部屋の隅でぼけっと葉巻を吸っていたカミーユは、しがみついてわんわん泣くアーサーの頭を撫でながら渋い呻き声を漏らす。
「あー……。俺はシルヴェストルと直接会ったことはねえが……。そんな気持ち悪いやつだったのか……」
「もう……ほんとに、ほんっとに、気持ち悪かったんだよおぉぉ……」
「気に入ったやつにグイグイ行くタイプだな。あいつはモテねえ。間違いねえ」
傍で話を聞いていたリアーナが、アーサーの背中をバシバシ叩く。
「ま! シャナみてえにこじらせた気に入られ方しなくてよかったじゃねーか!」
「充分こじらせてたよ……。シャナよりはマシかもしれないけど……」
「それに生きて帰って来れてよかったなあ! 普通死んでるぞ! ぎゃはは!」
「笑いごとじゃないよぉ~。剣を指で止められたときは絶望したんだから……」
カミーユはちらりとモニカに視線を送り、「だが……」と言いづらそうに口を開いた。
「気を付けろよアーサー。使い魔にしろなんて言い出すくらいだ。よっぽどお前のことが気に入ったんだろう。魔物ってのは総じて執念深い奴が多い。お前が一番大切にしてる、モニカに嫉妬する可能性がある」
ゾッとしているアーサーの隣で、モニカは腕を組み、頬を膨らませる。
「ふん! 私のアーサーに手を出そうなんて、いい度胸じゃない!」
「モ、モニカ……。シルヴェストル、すっごく強かったよ。やり合おうなんて思わないで……」
「アーサー! 私には聖魔法があるのよ! そんなやつ、一発で灰にしてやるわ!」
「いやモニカ……本気でシルヴェストルとかかわらないで……。もう、すっごく気持ち悪いんだから……」
緊張感のない双子の会話に苦笑いを浮かべるサンプソンは、ブルギーに耳打ちした。
「それにしても……こんな序盤から裏S級が僕たちに接触してくるとは思わなかったよ」
「だな。裏S級の根城はおそらく洞窟だろ。なんで廃墟の二十階になんか出現するんだ」
「さあ。散歩でもしていたのかな?」
冗談交じりの言葉に、ブルギーは「散歩ねえ」と肩をすくめた。
「もしくは……ずっと監視されているとか」
「……ま、そうだろうな」
「気味が悪いね」
「気味が悪いのはここに入ってからずっとだ。かの有名なバンスティンダンジョンに、こんな弱っちい魔物しかいねえなんて」
サンプソンは軽く笑い、立ち上がる。
「バカだなあブルギー。きっとここまでがエントランス。洞窟からが、バンスティンダンジョンの始まりだよ」
◇◇◇
ジルとマデリアが仕掛けを解くと、隠し部屋が開き、洞窟へ続く石造りの螺旋階段があらわれた。

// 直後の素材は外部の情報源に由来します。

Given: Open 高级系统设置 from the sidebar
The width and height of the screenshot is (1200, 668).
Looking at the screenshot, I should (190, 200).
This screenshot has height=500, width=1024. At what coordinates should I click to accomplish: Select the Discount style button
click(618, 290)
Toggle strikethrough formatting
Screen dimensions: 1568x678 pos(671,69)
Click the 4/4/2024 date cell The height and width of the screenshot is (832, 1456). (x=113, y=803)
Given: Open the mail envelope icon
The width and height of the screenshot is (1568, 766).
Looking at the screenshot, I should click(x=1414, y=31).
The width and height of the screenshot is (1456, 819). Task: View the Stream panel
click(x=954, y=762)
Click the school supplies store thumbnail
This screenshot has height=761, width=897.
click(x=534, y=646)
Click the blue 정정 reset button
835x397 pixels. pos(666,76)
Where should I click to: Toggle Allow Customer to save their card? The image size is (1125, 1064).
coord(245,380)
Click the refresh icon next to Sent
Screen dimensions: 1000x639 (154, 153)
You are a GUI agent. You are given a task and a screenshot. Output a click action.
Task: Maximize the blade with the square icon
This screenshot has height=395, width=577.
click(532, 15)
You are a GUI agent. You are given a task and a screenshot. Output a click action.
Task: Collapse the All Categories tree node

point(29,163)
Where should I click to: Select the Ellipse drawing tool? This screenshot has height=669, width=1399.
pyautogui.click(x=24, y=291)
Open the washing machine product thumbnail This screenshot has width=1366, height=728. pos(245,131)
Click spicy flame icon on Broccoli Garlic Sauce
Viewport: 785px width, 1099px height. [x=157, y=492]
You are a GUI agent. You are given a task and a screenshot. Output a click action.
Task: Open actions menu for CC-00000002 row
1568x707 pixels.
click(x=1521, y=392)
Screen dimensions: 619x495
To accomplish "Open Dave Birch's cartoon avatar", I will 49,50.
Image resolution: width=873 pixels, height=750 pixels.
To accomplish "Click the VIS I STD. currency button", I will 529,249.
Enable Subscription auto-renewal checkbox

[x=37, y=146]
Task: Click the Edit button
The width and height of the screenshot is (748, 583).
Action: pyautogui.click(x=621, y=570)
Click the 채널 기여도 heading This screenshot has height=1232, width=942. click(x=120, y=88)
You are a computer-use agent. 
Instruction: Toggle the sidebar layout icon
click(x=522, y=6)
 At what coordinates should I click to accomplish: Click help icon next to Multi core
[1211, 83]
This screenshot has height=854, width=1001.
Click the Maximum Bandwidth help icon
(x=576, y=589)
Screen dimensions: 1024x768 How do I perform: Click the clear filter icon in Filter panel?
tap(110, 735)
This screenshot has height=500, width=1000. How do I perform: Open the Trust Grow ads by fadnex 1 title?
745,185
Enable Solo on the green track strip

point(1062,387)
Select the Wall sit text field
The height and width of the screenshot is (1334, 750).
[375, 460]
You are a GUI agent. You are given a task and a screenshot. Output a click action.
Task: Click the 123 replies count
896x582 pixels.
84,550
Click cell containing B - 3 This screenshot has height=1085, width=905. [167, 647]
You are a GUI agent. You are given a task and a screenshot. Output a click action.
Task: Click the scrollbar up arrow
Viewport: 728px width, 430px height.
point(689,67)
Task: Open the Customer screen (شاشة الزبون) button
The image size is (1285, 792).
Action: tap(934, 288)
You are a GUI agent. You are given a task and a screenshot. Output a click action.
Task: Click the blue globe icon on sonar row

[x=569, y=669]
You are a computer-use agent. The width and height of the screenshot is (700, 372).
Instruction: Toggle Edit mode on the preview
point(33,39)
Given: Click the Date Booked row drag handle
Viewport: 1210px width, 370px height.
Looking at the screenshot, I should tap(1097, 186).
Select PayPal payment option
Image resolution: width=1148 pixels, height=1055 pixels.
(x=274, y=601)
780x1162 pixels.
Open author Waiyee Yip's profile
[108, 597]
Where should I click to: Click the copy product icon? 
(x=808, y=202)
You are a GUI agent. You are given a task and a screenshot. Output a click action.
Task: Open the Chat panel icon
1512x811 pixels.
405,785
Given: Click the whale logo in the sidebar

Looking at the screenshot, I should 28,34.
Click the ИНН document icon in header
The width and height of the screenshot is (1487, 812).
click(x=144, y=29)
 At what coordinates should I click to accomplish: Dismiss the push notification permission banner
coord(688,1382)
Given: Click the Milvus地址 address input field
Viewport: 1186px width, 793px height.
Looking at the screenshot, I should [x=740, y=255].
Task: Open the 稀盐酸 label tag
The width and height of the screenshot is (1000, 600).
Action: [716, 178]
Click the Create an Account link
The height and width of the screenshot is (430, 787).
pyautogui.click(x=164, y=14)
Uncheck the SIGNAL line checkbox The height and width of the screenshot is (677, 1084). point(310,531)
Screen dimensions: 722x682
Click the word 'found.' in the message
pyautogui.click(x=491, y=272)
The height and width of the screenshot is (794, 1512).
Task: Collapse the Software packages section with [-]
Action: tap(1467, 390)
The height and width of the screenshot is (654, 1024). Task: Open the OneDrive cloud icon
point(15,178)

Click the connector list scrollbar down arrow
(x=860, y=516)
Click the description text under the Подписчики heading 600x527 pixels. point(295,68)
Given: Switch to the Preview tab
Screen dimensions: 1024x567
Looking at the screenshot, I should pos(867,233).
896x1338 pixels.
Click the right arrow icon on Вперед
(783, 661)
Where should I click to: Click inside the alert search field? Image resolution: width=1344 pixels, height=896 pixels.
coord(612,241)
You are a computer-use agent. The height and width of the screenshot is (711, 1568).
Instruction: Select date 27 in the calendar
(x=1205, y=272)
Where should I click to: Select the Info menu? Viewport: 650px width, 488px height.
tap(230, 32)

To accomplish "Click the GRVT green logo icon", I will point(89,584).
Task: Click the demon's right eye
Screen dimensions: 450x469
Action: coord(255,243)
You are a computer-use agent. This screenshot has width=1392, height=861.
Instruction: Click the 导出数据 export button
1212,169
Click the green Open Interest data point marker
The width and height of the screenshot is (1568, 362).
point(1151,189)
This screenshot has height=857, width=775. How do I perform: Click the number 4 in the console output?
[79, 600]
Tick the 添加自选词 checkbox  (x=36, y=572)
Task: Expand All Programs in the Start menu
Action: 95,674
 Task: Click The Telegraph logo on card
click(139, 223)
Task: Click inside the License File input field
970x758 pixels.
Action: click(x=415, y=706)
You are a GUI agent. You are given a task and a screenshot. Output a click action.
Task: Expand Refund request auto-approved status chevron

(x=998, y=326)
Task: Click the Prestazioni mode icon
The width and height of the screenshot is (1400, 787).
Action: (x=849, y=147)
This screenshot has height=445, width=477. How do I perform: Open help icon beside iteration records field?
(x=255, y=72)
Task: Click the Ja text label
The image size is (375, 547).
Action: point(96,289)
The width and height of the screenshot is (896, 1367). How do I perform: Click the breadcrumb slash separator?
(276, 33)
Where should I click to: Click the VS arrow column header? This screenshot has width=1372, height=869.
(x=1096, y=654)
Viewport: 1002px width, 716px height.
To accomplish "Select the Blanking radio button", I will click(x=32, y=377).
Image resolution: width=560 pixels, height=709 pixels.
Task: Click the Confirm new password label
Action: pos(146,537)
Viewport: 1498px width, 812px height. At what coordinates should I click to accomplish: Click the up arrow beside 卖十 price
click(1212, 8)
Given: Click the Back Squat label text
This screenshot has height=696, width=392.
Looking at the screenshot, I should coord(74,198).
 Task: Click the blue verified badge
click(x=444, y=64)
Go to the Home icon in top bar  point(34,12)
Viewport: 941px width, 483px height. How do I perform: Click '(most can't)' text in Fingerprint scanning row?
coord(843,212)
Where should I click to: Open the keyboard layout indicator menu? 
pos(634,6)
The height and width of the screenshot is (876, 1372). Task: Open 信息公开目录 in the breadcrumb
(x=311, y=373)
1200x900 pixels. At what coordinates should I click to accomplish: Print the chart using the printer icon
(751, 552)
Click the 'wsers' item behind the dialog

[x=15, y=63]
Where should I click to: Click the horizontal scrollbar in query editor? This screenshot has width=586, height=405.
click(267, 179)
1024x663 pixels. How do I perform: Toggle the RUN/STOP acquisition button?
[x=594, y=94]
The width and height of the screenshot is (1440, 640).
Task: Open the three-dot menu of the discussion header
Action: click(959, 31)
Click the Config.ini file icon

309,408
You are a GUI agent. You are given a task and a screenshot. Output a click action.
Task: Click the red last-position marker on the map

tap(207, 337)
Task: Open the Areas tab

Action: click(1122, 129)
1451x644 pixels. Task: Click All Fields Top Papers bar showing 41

双子とS級冒険者は、狭い階段を一列になって下りる。
二時間ほど下り続けると、急激に気温が下がった。
「……地下に入ったな」
「そろそろ出口ね」
カミーユとマデリアは言葉を交わしたあと、また黙って階段を下りた。
しばらくすると、階段が終わり、行き止まりの壁に突き当たった。
「マデリア、結界解除頼む」
マデリアがヒョイと軽く杖を振っただけで、壁に扉があらわれた。
カミーユはためらう様子もなく扉を開け――
そっと閉めた。
「あ? どうしたカミーユ」
首を傾げるクルドに、カミーユが唾を巻き散らす。
「ちょっと待て! ふざけるな!」
「お、おお? どうした?」
カミーユが手招きして、クルドに奥が見えるよう再び少しだけ扉を開ける。
クルドは慌てて扉を閉め、ふぅ、とため息を吐いた。
「なるほどな」
「これが地下一階か? 最下層じゃなくて?」
「なるほどな」
「はぁぁ……」
明らかに狼狽えているカミーユと、思考を放棄して〝なるほどな〟しか言わなくなったクルド。
彼らの反応で何かを察したほとんどのメンバーは、渋い表情で目配せしている。一方、何も分かっていないリアーナ、アーサー、モニカは、頭の上にはてなをたくさん浮かべていた。
「カミーユどうしたー? さっさと行こうぜ!」
「あー……。リアーナ、ちょっと待て。心の準備が……」
「何言ってんだよ! 早く行こうぜ!」
「うるせえな! もしかしてお前、分かってねえな!?」
「なにがだよ! 早く行こうぜって!」
「ちょっと待て、せめてアーサーとモニカを避難させて――」
カミーユがそう言った瞬間、階段から立っていられないほどの強風が吹き荒れた。
扉が勢いよく開き、メンバー全員が風に押し出される。体重が軽いアーサーとモニカは、押し出されるどころか吹き飛ばされ上空を舞う。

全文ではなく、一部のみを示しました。